- Ação necessária A:
No texto sobre os javalis, transcreva o trecho que abre com as palavras contendo "O Plano descreve" e fecha com "e outros escaparam.", alterando "Mapa" para "ministério".
- Ação necessária B:
Diga se cada afirmação abaixo concorda com o texto sobre os javalis, respondendo sim ou não e citando as palavras do texto que decidem: (i) os javalis são originários da Europa e da Ásia; (ii) todos os javalis foram capados; (iii) há registros de ataque de javalis em floresta com Araucária no Norte do Brasil.
- Ação necessária C:
Retome o texto sobre os javalis e dê continuidade a ele logo após a última frase.

- Trecho do documento:
+++++

Ataque em cultura de milho é também um potencial problema social, apontam os estudos, porque pode danificar proporcionalmente mais áreas em lavouras pequenas, de agricultores familiares, que podem perder até 100% de suas plantações. Há registros de ataque de javalis em floresta com Araucária, no Sul do Brasil, e perdas significativas na ovinocultura por predação de cordeiros.
O Plano descreve a chegada desses animais, originários da Europa e Ásia, ao continente sul-americano. De acordo com Lia Coswig, do Mapa, nos anos 90, houve grande difusão em território nacional de informações sobre a qualidade da carne do animal e de uma suposta facilidade da criação do javali e retorno econômico positivo, comparado ao do porco doméstico.
“Eles são bem diferentes dos suínos; são mais agressivos, não dá para criar nas mesmas condições e instalações dos porcos domésticos e então as pessoas viram que era um animal de trato mais difícil e começaram a soltura por não ter como mantê-lo presos” explica a chefe da unidade do Mapa. Alguns javalis foram capados e outros escaparam.

+++++

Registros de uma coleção
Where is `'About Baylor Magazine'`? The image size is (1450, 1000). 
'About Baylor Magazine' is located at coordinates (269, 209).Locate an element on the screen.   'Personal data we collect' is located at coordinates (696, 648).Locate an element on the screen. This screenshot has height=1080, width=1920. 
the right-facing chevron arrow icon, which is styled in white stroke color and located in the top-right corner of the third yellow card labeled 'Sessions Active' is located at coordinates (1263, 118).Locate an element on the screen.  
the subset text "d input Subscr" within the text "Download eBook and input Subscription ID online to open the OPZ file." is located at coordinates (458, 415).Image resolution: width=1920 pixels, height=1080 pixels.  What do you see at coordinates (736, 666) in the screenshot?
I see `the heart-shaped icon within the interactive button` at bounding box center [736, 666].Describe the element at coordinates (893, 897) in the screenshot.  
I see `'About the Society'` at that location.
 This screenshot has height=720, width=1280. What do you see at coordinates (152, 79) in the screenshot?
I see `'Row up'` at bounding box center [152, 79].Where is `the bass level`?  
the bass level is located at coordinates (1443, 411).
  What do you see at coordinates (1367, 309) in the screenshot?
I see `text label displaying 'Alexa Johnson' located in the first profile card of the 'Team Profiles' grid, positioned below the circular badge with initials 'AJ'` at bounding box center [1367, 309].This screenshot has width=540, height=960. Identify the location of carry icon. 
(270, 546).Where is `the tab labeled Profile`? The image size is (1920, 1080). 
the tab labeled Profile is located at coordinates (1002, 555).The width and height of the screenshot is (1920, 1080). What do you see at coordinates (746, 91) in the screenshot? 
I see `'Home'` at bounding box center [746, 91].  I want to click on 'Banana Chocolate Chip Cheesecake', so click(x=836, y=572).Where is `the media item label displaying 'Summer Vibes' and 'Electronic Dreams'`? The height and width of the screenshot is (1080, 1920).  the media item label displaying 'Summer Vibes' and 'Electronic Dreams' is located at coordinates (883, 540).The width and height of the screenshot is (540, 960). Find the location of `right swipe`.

+++++

- Resposta esperada A:
O Plano descreve a chegada desses animais, originários da Europa e Ásia, ao continente sul-americano. De acordo com Lia Coswig, do ministério, nos anos 90, houve grande difusão em território nacional de informações sobre a qualidade da carne do animal e de uma suposta facilidade da criação do javali e retorno econômico positivo, comparado ao do porco doméstico.
“Eles são bem diferentes dos suínos; são mais agressivos, não dá para criar nas mesmas condições e instalações dos porcos domésticos e então as pessoas viram que era um animal de trato mais difícil e começaram a soltura por não ter como mantê-lo presos” explica a chefe da unidade do ministério. Alguns javalis foram capados e outros escaparam.

- Resposta esperada B:
(i) Sim: "originários da Europa e Ásia".
(ii) Não: "Alguns javalis foram capados e outros escaparam."
(iii) Não: "Há registros de ataque de javalis em floresta com Araucária, no Sul do Brasil".

- Resposta esperada C:
A disseminação além da fronteira sul se deu também por meio de pessoas que passaram a levar o bicho para as regiões centro-oeste e sudeste, com o objetivo de caça (até então proibida pela legislação brasileira) promovendo descontrole sobre essa população. “Quase não temos mais javalis puros, os animais são resultado de cruzamento com o porco, são os suídios asselvajados (javaporco)”, pontua Lia, que reconhece que o controle não tem sido efetivo.
Em 1998, o Ibama (Portaria 102/98) proibiu a implantação de criadouros de javalis no Brasil estabelecendo o prazo de 180 dias para que os já instalados regularizassem sua situação no órgão. Em 2008, uma instrução normativa (IN 169/2008) estabeleceu prazo de três anos (até 20/02/2011) para os criadouros encerrarem suas atividades. Esse prazo foi prorrogado (IN nº 07/2010) até 1º de março de 2013. Assim, todos os criadouros já deveriam estar fechados. Porém, ainda existem alguns em funcionamento devido a decisões judiciais.